We published seven articles:
- A Mixed DFT-MD Methodology for the In Silico Development of Drug Releasing Macrocycles. Calix and Thia-Calix[n]Arenes as Carriers for Bosutinib and Sorafenib Journal of Computational Chemistry 2016, 37, 10, 940–946
- In silico design of calixarene-based arsenic acid removal agents J Incl Phenom Macrocycl Chem (2016) 85:169–174
- Aromatization of pyridinylidenes into pyridines is inhibited by exocyclic delocalization. A theoretical mechanistic assessment Tetrahedron 72 (2016) 4194-4200
- Reactivity of electrophilic chlorine atoms due to σ-holes: a mechanistic assessment of the chemical reduction of a trichloromethyl group by sulfur nucleophiles Phys. Chem. Chem. Phys., 2016, 18, 27300-27307
- Ab Initio Modeling Of Friction Reducing Agents Shows Quantum Mechanical Interactions Can Have Macroscopic Manifestation J. Phys. Chem. A, 2016, 120 (46), pp 9244–9248
- Crystal Structure and DFT Studies of 4-Methyl-N-(1-phenylethyl)-N´-(1-phenylethylidene)benzenesulfonohydrazide. Evidence of a carbene insertion in the formation of acetophenone azine fromacetophenone p-toluensulfonyl hydrazone. Canadian Journal of Chemistry 2016 (doi: 10.1139/cjc-2016-0183)

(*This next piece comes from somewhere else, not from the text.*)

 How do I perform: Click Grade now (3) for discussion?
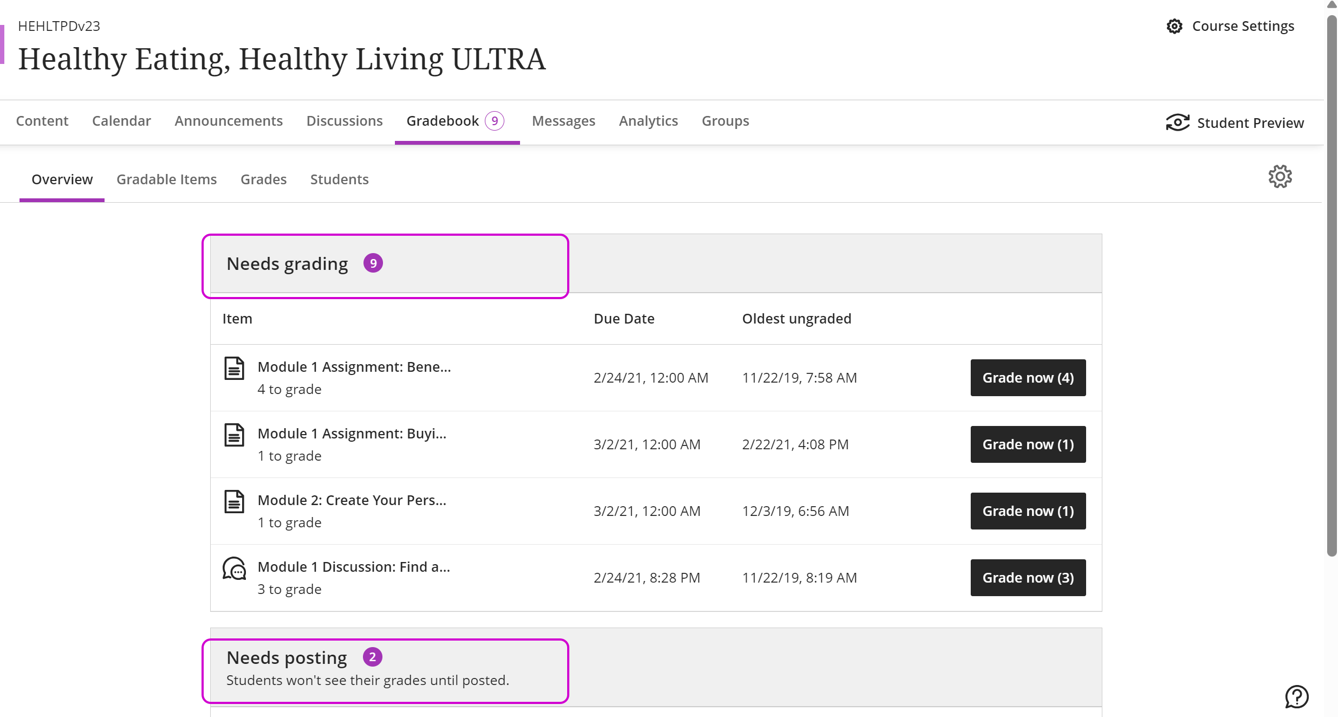tap(1028, 578)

- Synthesis and Crystal Structures of Stable 4-Aryl-2-(trichloromethyl)-1,3-diaza-1,3-butadienes Synthesis 2016, 48, 2205–2212
Two students got their degrees:
- María Eugenia “Maru” Sandoval got her Masters Degree with a thesis on mechanisms for the excitonic transference in photosynthetic pigments.
- Gustavo “Gus” Mondragón got his Bachelor of Sciences Degree also with a thesis on mechanisms for the excitonic transference in photosynthetic pigments.
And even a patent was filed! (more on that next year when appropriate.)
We participated in the annual Mexican Meeting on Theoretical Physical Chemistry with four posters and the internal symposium both at CCIQS and the Institute of Chemistry.
2016 was a great year for us and we hope to have an even better 2017 but just as before it will only be possible thanks to the hard work and dedication of all the members of this lab, -some of which have now left us to pursuit higher ends like Maru Sandoval who leaves for Spain and Guillermo Caballero who is already at Cambridge- and also to my colleagues who keep inviting us to collaborate in exciting projects. We have new members in the lab and also new research interests but the one common denominator throughout the years in the lab is fun; having fun in doing chemistry always.
Thank you to everyone who has ever read this blog and to those who have dropped a line here and there; I know I’ve neglected this space during this year, I want to fix it in 2017. May next year be awesome for everyone; lets make it so!